• Extracted records:
━━━━━━━━━━

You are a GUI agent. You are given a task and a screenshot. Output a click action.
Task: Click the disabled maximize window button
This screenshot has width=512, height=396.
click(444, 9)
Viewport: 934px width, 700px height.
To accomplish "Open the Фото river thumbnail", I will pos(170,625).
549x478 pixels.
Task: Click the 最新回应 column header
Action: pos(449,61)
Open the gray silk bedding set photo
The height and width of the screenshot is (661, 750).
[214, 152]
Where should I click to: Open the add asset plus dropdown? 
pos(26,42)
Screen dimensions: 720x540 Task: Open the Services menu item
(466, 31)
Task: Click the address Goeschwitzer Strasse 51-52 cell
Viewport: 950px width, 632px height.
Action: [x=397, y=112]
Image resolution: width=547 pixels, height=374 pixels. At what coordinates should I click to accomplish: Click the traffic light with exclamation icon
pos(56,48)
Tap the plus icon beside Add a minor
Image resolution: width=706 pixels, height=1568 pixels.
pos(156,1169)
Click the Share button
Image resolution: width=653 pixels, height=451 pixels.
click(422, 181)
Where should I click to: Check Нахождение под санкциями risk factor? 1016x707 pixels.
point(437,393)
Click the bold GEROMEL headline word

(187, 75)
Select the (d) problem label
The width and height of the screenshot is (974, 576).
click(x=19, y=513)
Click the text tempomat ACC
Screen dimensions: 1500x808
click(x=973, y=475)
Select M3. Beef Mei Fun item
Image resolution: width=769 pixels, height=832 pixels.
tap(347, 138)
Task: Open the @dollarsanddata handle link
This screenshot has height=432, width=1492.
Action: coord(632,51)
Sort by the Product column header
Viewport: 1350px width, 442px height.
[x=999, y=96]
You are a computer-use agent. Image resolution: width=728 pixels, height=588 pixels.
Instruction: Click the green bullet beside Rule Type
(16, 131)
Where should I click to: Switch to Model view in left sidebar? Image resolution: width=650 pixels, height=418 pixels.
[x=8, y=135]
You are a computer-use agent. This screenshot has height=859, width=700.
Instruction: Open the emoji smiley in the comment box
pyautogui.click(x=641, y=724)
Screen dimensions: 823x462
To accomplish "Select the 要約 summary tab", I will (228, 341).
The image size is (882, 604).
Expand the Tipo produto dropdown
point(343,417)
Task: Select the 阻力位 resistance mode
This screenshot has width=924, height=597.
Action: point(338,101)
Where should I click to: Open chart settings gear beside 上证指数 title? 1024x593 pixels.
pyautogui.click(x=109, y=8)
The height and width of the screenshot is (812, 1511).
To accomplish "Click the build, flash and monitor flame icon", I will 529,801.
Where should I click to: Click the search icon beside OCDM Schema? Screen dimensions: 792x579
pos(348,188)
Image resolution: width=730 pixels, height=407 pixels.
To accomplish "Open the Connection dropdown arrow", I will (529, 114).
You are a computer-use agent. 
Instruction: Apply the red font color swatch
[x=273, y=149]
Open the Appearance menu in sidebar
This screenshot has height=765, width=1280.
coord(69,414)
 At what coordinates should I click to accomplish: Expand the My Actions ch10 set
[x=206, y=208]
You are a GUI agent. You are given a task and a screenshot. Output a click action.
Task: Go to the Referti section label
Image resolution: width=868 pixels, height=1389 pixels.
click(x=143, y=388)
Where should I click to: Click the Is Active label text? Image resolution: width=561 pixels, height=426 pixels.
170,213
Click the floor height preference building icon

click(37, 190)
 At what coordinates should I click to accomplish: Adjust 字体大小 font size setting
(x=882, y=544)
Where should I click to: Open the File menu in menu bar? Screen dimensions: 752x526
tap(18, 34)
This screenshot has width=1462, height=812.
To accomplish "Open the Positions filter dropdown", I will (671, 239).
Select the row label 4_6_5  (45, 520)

━━━━━━━━━━

• WHAT THE TASK ASKS:
Restating every entry above word for word is the whole task.

• SOLUTION TO THE PROBLEM:
You are a GUI agent. You are given a task and a screenshot. Output a click action.
Task: Click the disabled maximize window button
This screenshot has width=512, height=396.
click(444, 9)
Viewport: 934px width, 700px height.
To accomplish "Open the Фото river thumbnail", I will pos(170,625).
549x478 pixels.
Task: Click the 最新回应 column header
Action: pos(449,61)
Open the gray silk bedding set photo
The height and width of the screenshot is (661, 750).
[214, 152]
Where should I click to: Open the add asset plus dropdown? 
pos(26,42)
Screen dimensions: 720x540 Task: Open the Services menu item
(466, 31)
Task: Click the address Goeschwitzer Strasse 51-52 cell
Viewport: 950px width, 632px height.
Action: [x=397, y=112]
Image resolution: width=547 pixels, height=374 pixels. At what coordinates should I click to accomplish: Click the traffic light with exclamation icon
pos(56,48)
Tap the plus icon beside Add a minor
Image resolution: width=706 pixels, height=1568 pixels.
pos(156,1169)
Click the Share button
Image resolution: width=653 pixels, height=451 pixels.
click(422, 181)
Where should I click to: Check Нахождение под санкциями risk factor? 1016x707 pixels.
point(437,393)
Click the bold GEROMEL headline word

(187, 75)
Select the (d) problem label
The width and height of the screenshot is (974, 576).
click(x=19, y=513)
Click the text tempomat ACC
Screen dimensions: 1500x808
click(x=973, y=475)
Select M3. Beef Mei Fun item
Image resolution: width=769 pixels, height=832 pixels.
tap(347, 138)
Task: Open the @dollarsanddata handle link
This screenshot has height=432, width=1492.
Action: coord(632,51)
Sort by the Product column header
Viewport: 1350px width, 442px height.
[x=999, y=96]
You are a computer-use agent. Image resolution: width=728 pixels, height=588 pixels.
Instruction: Click the green bullet beside Rule Type
(16, 131)
Where should I click to: Switch to Model view in left sidebar? Image resolution: width=650 pixels, height=418 pixels.
[x=8, y=135]
You are a computer-use agent. This screenshot has height=859, width=700.
Instruction: Open the emoji smiley in the comment box
pyautogui.click(x=641, y=724)
Screen dimensions: 823x462
To accomplish "Select the 要約 summary tab", I will (228, 341).
The image size is (882, 604).
Expand the Tipo produto dropdown
point(343,417)
Task: Select the 阻力位 resistance mode
This screenshot has width=924, height=597.
Action: point(338,101)
Where should I click to: Open chart settings gear beside 上证指数 title? 1024x593 pixels.
pyautogui.click(x=109, y=8)
The height and width of the screenshot is (812, 1511).
To accomplish "Click the build, flash and monitor flame icon", I will 529,801.
Where should I click to: Click the search icon beside OCDM Schema? Screen dimensions: 792x579
pos(348,188)
Image resolution: width=730 pixels, height=407 pixels.
To accomplish "Open the Connection dropdown arrow", I will (529, 114).
You are a computer-use agent. 
Instruction: Apply the red font color swatch
[x=273, y=149]
Open the Appearance menu in sidebar
This screenshot has height=765, width=1280.
coord(69,414)
 At what coordinates should I click to accomplish: Expand the My Actions ch10 set
[x=206, y=208]
You are a GUI agent. You are given a task and a screenshot. Output a click action.
Task: Go to the Referti section label
Image resolution: width=868 pixels, height=1389 pixels.
click(x=143, y=388)
Where should I click to: Click the Is Active label text? Image resolution: width=561 pixels, height=426 pixels.
170,213
Click the floor height preference building icon

click(37, 190)
 At what coordinates should I click to accomplish: Adjust 字体大小 font size setting
(x=882, y=544)
Where should I click to: Open the File menu in menu bar? Screen dimensions: 752x526
tap(18, 34)
This screenshot has width=1462, height=812.
To accomplish "Open the Positions filter dropdown", I will (671, 239).
Select the row label 4_6_5  (45, 520)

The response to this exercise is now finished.